• _Work required_: All of the lines below should be output exactly as shown.

• _Exercise input_:
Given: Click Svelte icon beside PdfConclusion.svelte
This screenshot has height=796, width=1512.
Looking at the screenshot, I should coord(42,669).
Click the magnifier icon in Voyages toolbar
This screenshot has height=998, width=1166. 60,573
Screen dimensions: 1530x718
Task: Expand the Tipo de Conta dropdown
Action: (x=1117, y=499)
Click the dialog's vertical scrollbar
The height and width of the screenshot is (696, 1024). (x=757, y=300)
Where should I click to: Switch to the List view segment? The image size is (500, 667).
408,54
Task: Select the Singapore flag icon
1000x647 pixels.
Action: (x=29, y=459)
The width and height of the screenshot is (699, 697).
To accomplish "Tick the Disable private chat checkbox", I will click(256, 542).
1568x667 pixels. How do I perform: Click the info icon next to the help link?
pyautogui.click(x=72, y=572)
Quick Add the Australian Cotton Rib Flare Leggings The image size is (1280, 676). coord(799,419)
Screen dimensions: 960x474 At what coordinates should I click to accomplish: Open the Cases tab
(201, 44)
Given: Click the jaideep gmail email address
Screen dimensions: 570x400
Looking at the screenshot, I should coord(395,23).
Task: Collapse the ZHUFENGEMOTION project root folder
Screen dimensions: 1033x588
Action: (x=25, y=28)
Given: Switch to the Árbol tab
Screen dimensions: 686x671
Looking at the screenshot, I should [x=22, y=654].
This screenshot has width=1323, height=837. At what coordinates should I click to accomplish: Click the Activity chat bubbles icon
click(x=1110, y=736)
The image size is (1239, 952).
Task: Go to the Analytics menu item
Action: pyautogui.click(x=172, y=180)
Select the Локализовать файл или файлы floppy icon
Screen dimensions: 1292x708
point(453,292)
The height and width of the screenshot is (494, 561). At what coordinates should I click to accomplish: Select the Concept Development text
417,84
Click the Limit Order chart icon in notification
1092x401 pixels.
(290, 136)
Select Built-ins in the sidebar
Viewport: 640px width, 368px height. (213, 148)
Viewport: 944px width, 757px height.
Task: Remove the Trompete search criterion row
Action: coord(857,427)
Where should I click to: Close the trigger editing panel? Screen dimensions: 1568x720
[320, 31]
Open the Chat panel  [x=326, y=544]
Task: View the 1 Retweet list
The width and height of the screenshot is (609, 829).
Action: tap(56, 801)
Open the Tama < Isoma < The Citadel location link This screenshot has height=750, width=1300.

• _Reply_:
Given: Click Svelte icon beside PdfConclusion.svelte
This screenshot has height=796, width=1512.
Looking at the screenshot, I should coord(42,669).
Click the magnifier icon in Voyages toolbar
This screenshot has height=998, width=1166. 60,573
Screen dimensions: 1530x718
Task: Expand the Tipo de Conta dropdown
Action: (x=1117, y=499)
Click the dialog's vertical scrollbar
The height and width of the screenshot is (696, 1024). (x=757, y=300)
Where should I click to: Switch to the List view segment? The image size is (500, 667).
408,54
Task: Select the Singapore flag icon
1000x647 pixels.
Action: (x=29, y=459)
The width and height of the screenshot is (699, 697).
To accomplish "Tick the Disable private chat checkbox", I will click(256, 542).
1568x667 pixels. How do I perform: Click the info icon next to the help link?
pyautogui.click(x=72, y=572)
Quick Add the Australian Cotton Rib Flare Leggings The image size is (1280, 676). coord(799,419)
Screen dimensions: 960x474 At what coordinates should I click to accomplish: Open the Cases tab
(201, 44)
Given: Click the jaideep gmail email address
Screen dimensions: 570x400
Looking at the screenshot, I should coord(395,23).
Task: Collapse the ZHUFENGEMOTION project root folder
Screen dimensions: 1033x588
Action: (x=25, y=28)
Given: Switch to the Árbol tab
Screen dimensions: 686x671
Looking at the screenshot, I should [x=22, y=654].
This screenshot has width=1323, height=837. At what coordinates should I click to accomplish: Click the Activity chat bubbles icon
click(x=1110, y=736)
The image size is (1239, 952).
Task: Go to the Analytics menu item
Action: pyautogui.click(x=172, y=180)
Select the Локализовать файл или файлы floppy icon
Screen dimensions: 1292x708
point(453,292)
The height and width of the screenshot is (494, 561). At what coordinates should I click to accomplish: Select the Concept Development text
417,84
Click the Limit Order chart icon in notification
1092x401 pixels.
(290, 136)
Select Built-ins in the sidebar
Viewport: 640px width, 368px height. (213, 148)
Viewport: 944px width, 757px height.
Task: Remove the Trompete search criterion row
Action: coord(857,427)
Where should I click to: Close the trigger editing panel? Screen dimensions: 1568x720
[320, 31]
Open the Chat panel  [x=326, y=544]
Task: View the 1 Retweet list
The width and height of the screenshot is (609, 829).
Action: tap(56, 801)
Open the Tama < Isoma < The Citadel location link This screenshot has height=750, width=1300.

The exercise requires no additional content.